NEW YORK (Reuters) - New York will now allow a person of any gender to choose whether to use a men’s or women’s bathroom or locker room in all municipal properties, acceding to the demands of transgender advocates.
Mayor Bill de Blasio signed an executive order on Monday that applies to city agency offices, public parks, pools, playgrounds, some museums and recreation centers.
“Today’s order makes it clear that New York City fully supports the right of every New Yorker to use the single-sex facility consistent with their gender identity,” de Blasio said in a statement, describing New York as the birthplace of the fight for lesbian, gay, bisexual, and transgender rights.
“Every New Yorker should feel safe and welcome in our city - and this starts with our city buildings,” said the mayor. He called access to bathrooms and other single-sex facilities based on gender identity “a fundamental human right.”
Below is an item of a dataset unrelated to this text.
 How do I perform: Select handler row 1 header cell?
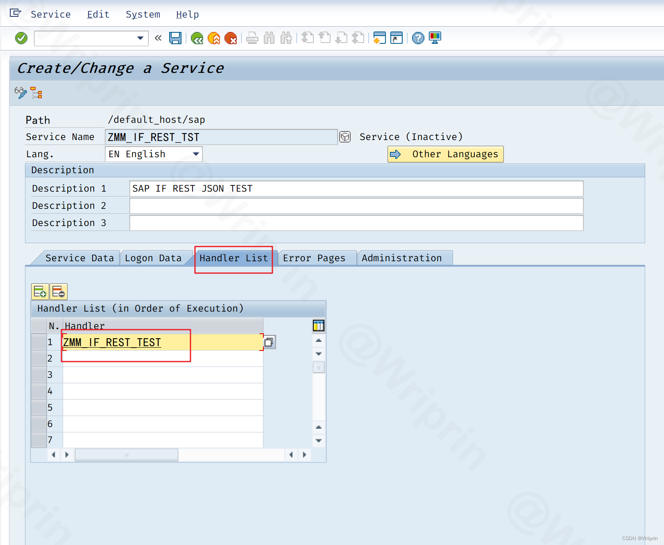(39, 342)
The order requires city agencies to post the policy in conspicuous locations within three months and train all employees within two years.
New York City, home to approximately 25,000 transgender and gender non-conforming individuals, is not the first U.S. municipality to take such a step.
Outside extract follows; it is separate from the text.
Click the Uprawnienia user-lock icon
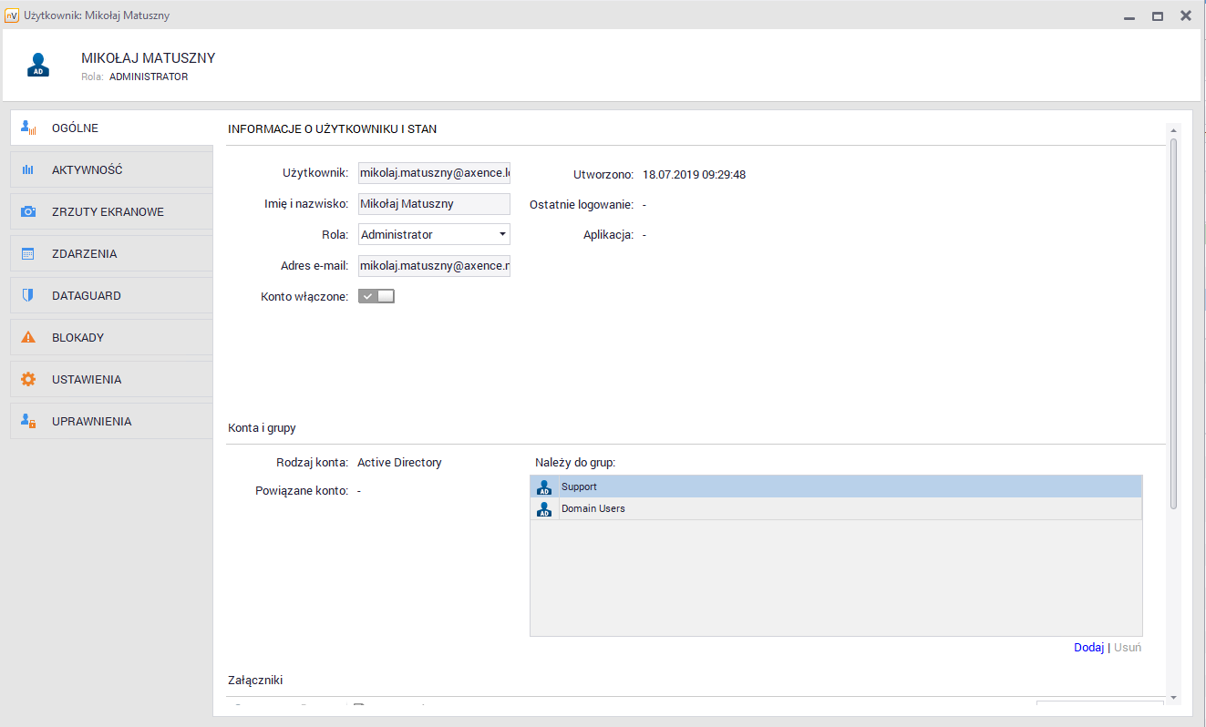The width and height of the screenshot is (1206, 727). [28, 422]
In North Carolina last month, the Charlotte City Council passed similar legislation. But North Carolina legislative leaders say they plan to block the law from taking effect.
New York City’s move comes a week after South Dakota Governor Dennis Daugaard vetoed a bill that would have made the state the first to limit transgender students to using a bathroom or locker room that corresponds with their birth gender.
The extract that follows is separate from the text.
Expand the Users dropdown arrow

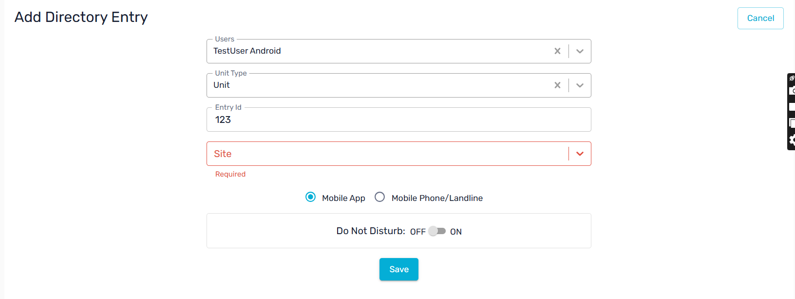(580, 51)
Houston voters in November overwhelmingly rejected a measure known as the “bathroom ordinance” that would have established nondiscrimination protections for gay and transgender people.
Nationwide, 22 percent of transgender and gender non-conforming people report being denied access to appropriate bathrooms at work, and 26 percent report being denied access to bathrooms in an educational setting, according to a recent survey conducted by the National Center for Transgender Equality and the National Gay and Lesbian Task Force.
New York City became known as birthplace of the modern gay rights movement as the result of an uprising in 1969 at the Stonewall Inn, a Greenwhich Village tavern that catered to a wide array of gay patrons. Police raided the inn, looking for liquor violations, and met with unexpectedly strong resistance that became a nearly weeklong series of sometimes violent demonstrations against police harassment and was later known as a pivotal moment of the gay-rights movement.